* Bloque de texto *
____________

Estos personajes, sobre los que se estructura la narración, carecen de nombre propio, y los narradores se refieren a ellos mediante calificativos despectivos que destacan una cualidad despreciable que se preferiría evitar (o ignorar): en el caso de «El chico sucio» es evidente que la narradora repara en la suciedad, aunque la mácula no es solo física, sino también moral; en el relato «El carrito», se identifica al anciano como el villero4, término que tiene toda una carga peyorativa.

Planteamos que la ausencia del nombre sirve para poner una barrera simbólica contra el pobre. Esta barrera genera una relación asimétrica con dicho grupo social: permite que un cierto sentimiento de empatía vaya de «nosotros» hacia «ellos»; e impide la formación de un vínculo afectivo real, que, de formarse, «nos contaminaría» física y moralmente. Asimismo, es importante mencionar que el acto de nombrar -otorgar un nombre- es una institución que crea la identidad social, la que a su vez garantiza la existencia del individuo (Bourdieu, 2011). Y es que un nombre propio, más que un significante arbitrario, encierra una serie de significaciones sobre una realidad específica (Bourdieu, 2011; Lacan, 1964). Por otro lado, si se les atribuyese un nombre a los personajes en cuestión, se les estaría dando un lugar en la sociedad, lo cual contradice la lógica de los relatos, que es mostrar personajes marginados y excluidos de toda institución social.

____________

* Datos proporcionados *
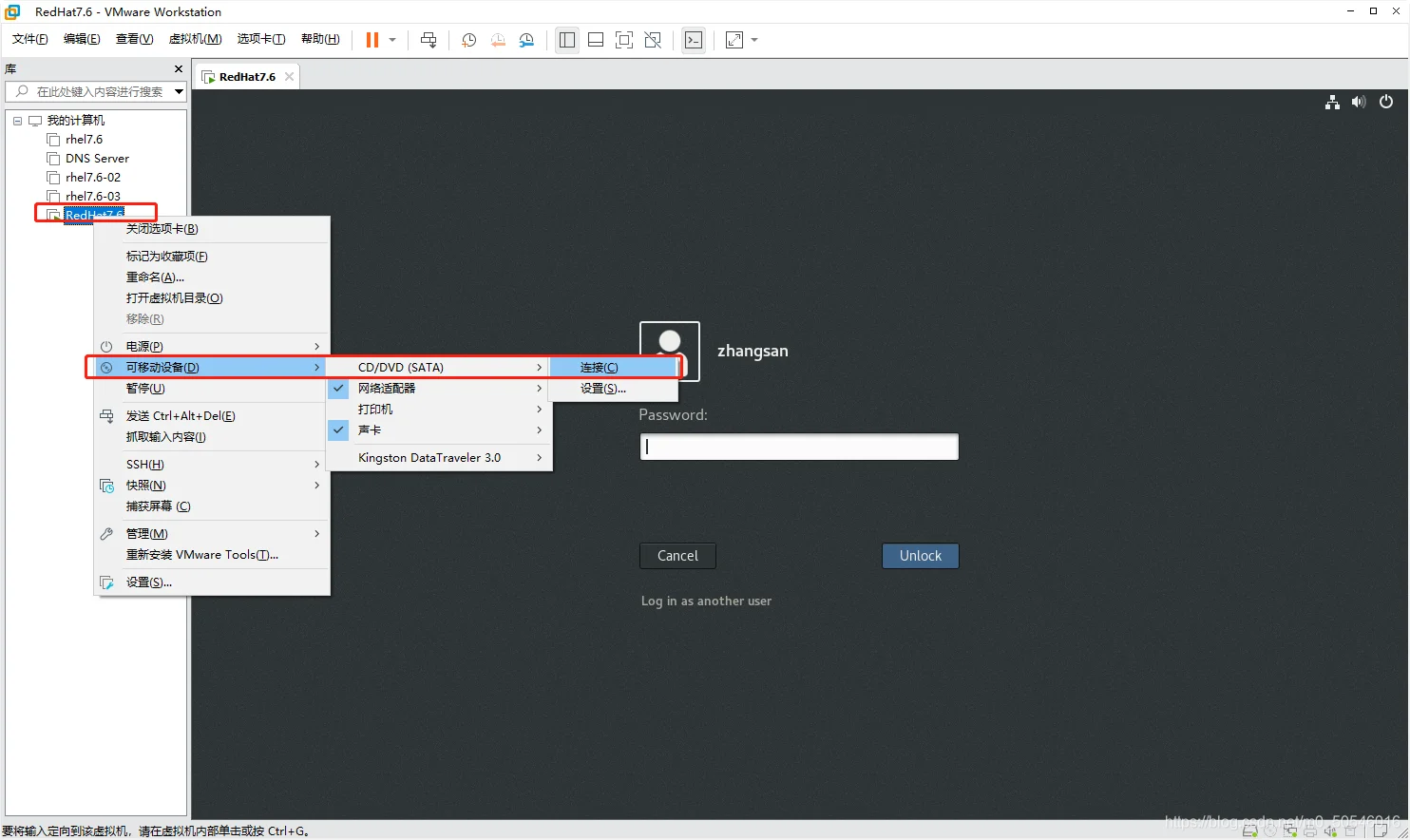Toggle the 网络适配器 checked menu item

click(439, 388)
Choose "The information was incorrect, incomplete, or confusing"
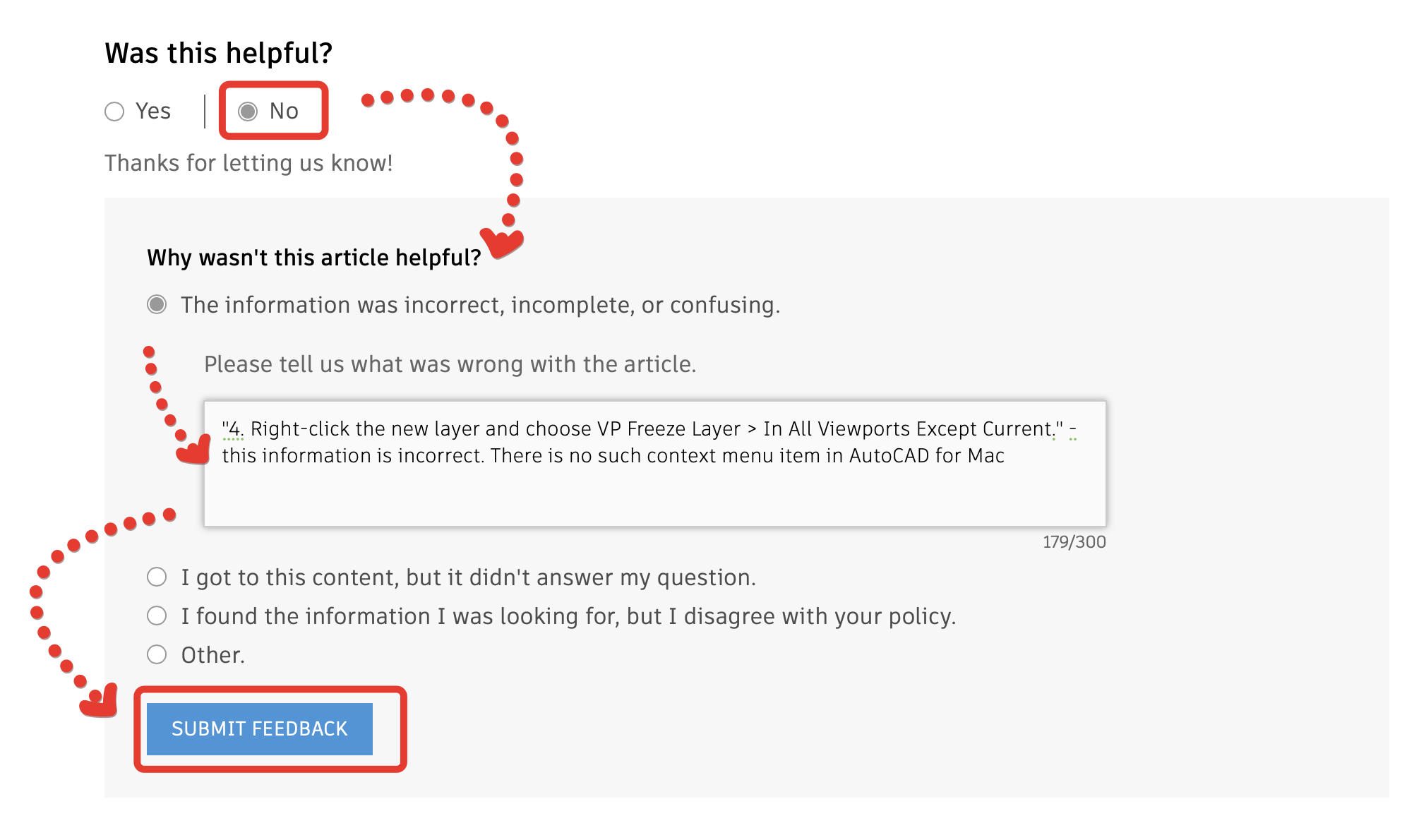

____________

* Actividad *
Transcribe completo y sin cambios el texto sobre los personajes sin nombre propio.

* Solución *
Estos personajes, sobre los que se estructura la narración, carecen de nombre propio, y los narradores se refieren a ellos mediante calificativos despectivos que destacan una cualidad despreciable que se preferiría evitar (o ignorar): en el caso de «El chico sucio» es evidente que la narradora repara en la suciedad, aunque la mácula no es solo física, sino también moral; en el relato «El carrito», se identifica al anciano como el villero4, término que tiene toda una carga peyorativa.

Planteamos que la ausencia del nombre sirve para poner una barrera simbólica contra el pobre. Esta barrera genera una relación asimétrica con dicho grupo social: permite que un cierto sentimiento de empatía vaya de «nosotros» hacia «ellos»; e impide la formación de un vínculo afectivo real, que, de formarse, «nos contaminaría» física y moralmente. Asimismo, es importante mencionar que el acto de nombrar -otorgar un nombre- es una institución que crea la identidad social, la que a su vez garantiza la existencia del individuo (Bourdieu, 2011). Y es que un nombre propio, más que un significante arbitrario, encierra una serie de significaciones sobre una realidad específica (Bourdieu, 2011; Lacan, 1964). Por otro lado, si se les atribuyese un nombre a los personajes en cuestión, se les estaría dando un lugar en la sociedad, lo cual contradice la lógica de los relatos, que es mostrar personajes marginados y excluidos de toda institución social.